Report: Cell Phone Data, Blackberry Mail Swept Up In NSA’s Net

Sensitive data from every major brand of cell phone can be captured and analyzed by the U.S. National Security Agency, (NSA) according to a report in the German magazine Der Spiegel on Saturday.

top secret file
The German magazine Der Spiegel says it has viewed confidential NSA documents that reveal government surveillance of smart phone data, including SMS, geolocation data and email.

 

Citing “top-secret, internal NSA documents viewed by SPIEGEL reporters, the magazine said that NSA security researchers have developed tools to sap contact lists, SMS traffic, notes and location information from popular devices such as Apple’s iPhone, Google’s Android and Blackberry phones, including Blackberry e-mail, a supposedly secure system that is one of the phone’s most trumpeted features.

The documents describe a large-scale and well-organized program within the NSA to obtain data from mobile devices, with discrete teams of security analysts working on a specific platform, developing malware that infiltrates the computers the phones “synch” with, and then loads scripts onto the phones that provide access to a range of other features.

See Also: Secure e-mail firms shutter in wake of Snowden.

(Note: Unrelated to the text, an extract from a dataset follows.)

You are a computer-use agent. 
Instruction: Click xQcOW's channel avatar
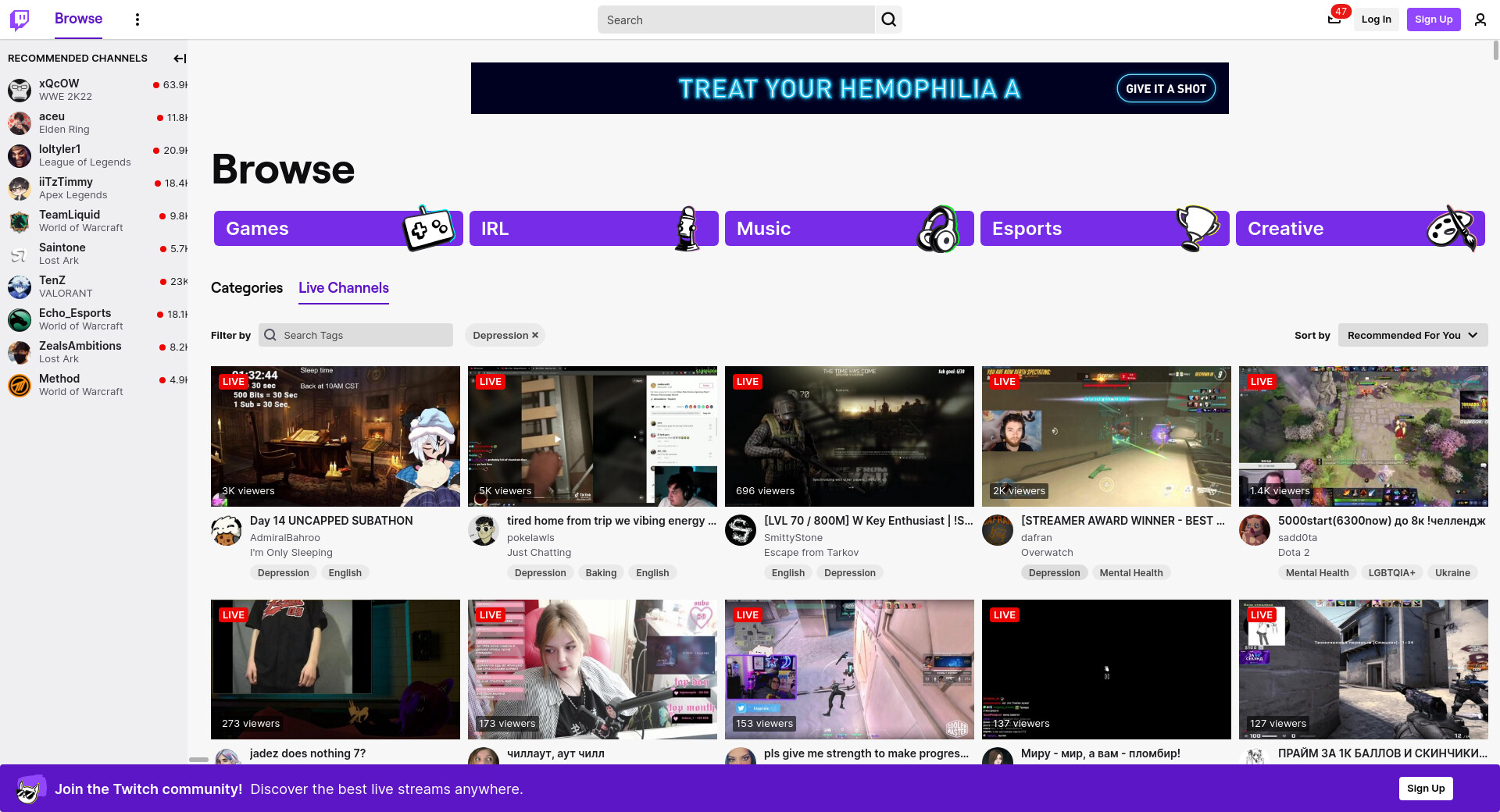pyautogui.click(x=20, y=90)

Spiegel declined to describe the documents its reporters had viewed, or their source. It is not clear whether they were provided by Edward Snowden, the former Booz Allen Hamilton contractor who pilfered reams of classified documents detailing the NSA’s global and domestic cyber surveillance operations. The magazine did acknowledge that the agency did not appear to be engaged in large-scale spying on mobile devices, preferring “targeted” attacks on individuals, often without the knowledge of the smart phone manufacturer.

Speaking at the Black Hat Briefings in Las Vegas last month, Direction of National Intelligence General Keith Alexander encouraged the audience to “trust” the NSA to use restraint with its PRISM program. Alexander claimed that PRISM had contributed directly to the disruption of 53 of 54 discrete “terrorist related activities” in the U.S., Europe, Asia and Africa since the September 11, 2001 terrorist attacks on New York and Washington, D.C. , painting a picture of the U.S. as a vulnerable and victimized nation inhabited by unknown terrorists who “use our communications and live among us.”

However, the ‘drip, drip, drip’ of revelations about the extent of the NSA’s spying on the communications of citizens of foreign countries, and even U.S. citizens has undermined that message. Most recently, the New York Times published details of how the secretive spy agency has been working for close to a decade to undermine the encryption that is used to protect many types of Internet communications.

The NSA invested billions of dollars in a program dubbed “Bullrun,” clandestine campaign to preserve its ability to eavesdrop, using supercomputers to break encryption and partnering with technology providers and telecommunications companies to gain back door access to their systems.